Raham Sedaghat was only eight years old when he came to Uppsala from Iran with his mom, dad and brother Sam. Dad was an architect and self-employed entrepreneur and maybe that’s where Raham’s business interest was born. As he first became a flight engineer and then a train mechanic and eventually a logistics manager, the conversations in the family began to start business together. The result of the discussions is the Shoma Investment Group. In addition to Raham and his wife, his mother and brother are also part of the group. Besides the car workshop, they also run a consulting firm, a cleaning company, a financial company and a restaurant. After completing a project manager training and business development studies, Raham’s role within the group is to be the company developer and sounding board.
“We have a good business manager in each and every business venture, otherwise things would not work. At Fullerö Car Care Center we have a good workshop manager with a background as a program engineer, he has very good leadership skills but not so much experience in running a car workshop. We check up every day, so I can support him with my experience. “
Fullerö car care center is located just north of Uppsala. The premises are large, fresh and fairly newly built. Everything is neatly organized and in meticulous order, a legacy from Raham’s time in the aviation world, where ‘every screw is registered’. On top of the workshop is one of Sweden’s most successful car dealers, Nyare Bil. The location of the business is by no means a coincidence. Shomagruppen has seen the development opportunities in the area.
“We have plans that span one, three and ten years ahead,” says Raham. “We opened in July but have already reached our goal of establishing a partnership with Nyare Bil. There isn’t another workshop for 14 km, if they recondition a car there it will be dirty again once it’s back for sale. It suits both us and them to have each other 20 meters away. ”

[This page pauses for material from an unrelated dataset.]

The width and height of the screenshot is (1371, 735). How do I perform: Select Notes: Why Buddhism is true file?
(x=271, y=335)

Nearby a new residential area is being built, where within ten years around 10,000 people will move in. In addition, a number of companies will establish themselves in the coming years which Raham hopes to sign service agreements with. The plans are ambitious and clear – Fullerö Bilvårdscenter wants a private and a company flow. To achieve this they will also need a sheet metal workshop and be able to take care of coat and plastic details. And that’s why they’ve joined Autoexperten.

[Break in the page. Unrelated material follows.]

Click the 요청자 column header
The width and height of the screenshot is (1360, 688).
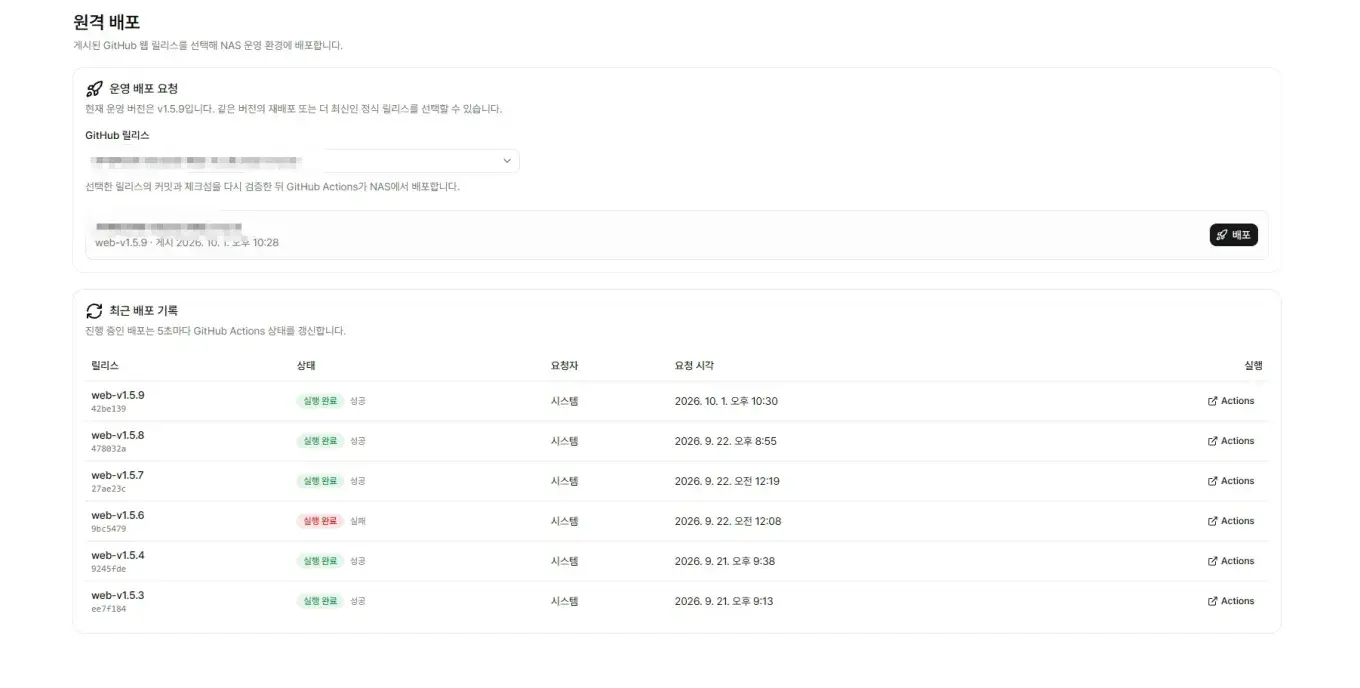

“With our cooperation, we will be able to give our customers complete service. Within Autoexperten we have a supply of all the acquired skills, equipment and routine. We have hopped aboard an already highly functioning train. ”
Do you have other reasons for joining Autoexperten?
“There is no rival that can match the availability, backing and support Autoexperten gives us. When you establish yourself within a whole new industry it’s important to have the support of a group that has already done this multiple times. ”
Raham recalls the exact moment when he knew that Autoexperten was the right partner. “The first question I received was ‘what do you need?’. Other sellers gave me a brochure and told me what they were selling and what they needed. Everything was on their terms. Autoexperten tailored a solution specifically for us. They have helped us enormously in our establishment because the time schedule has been so tight. ”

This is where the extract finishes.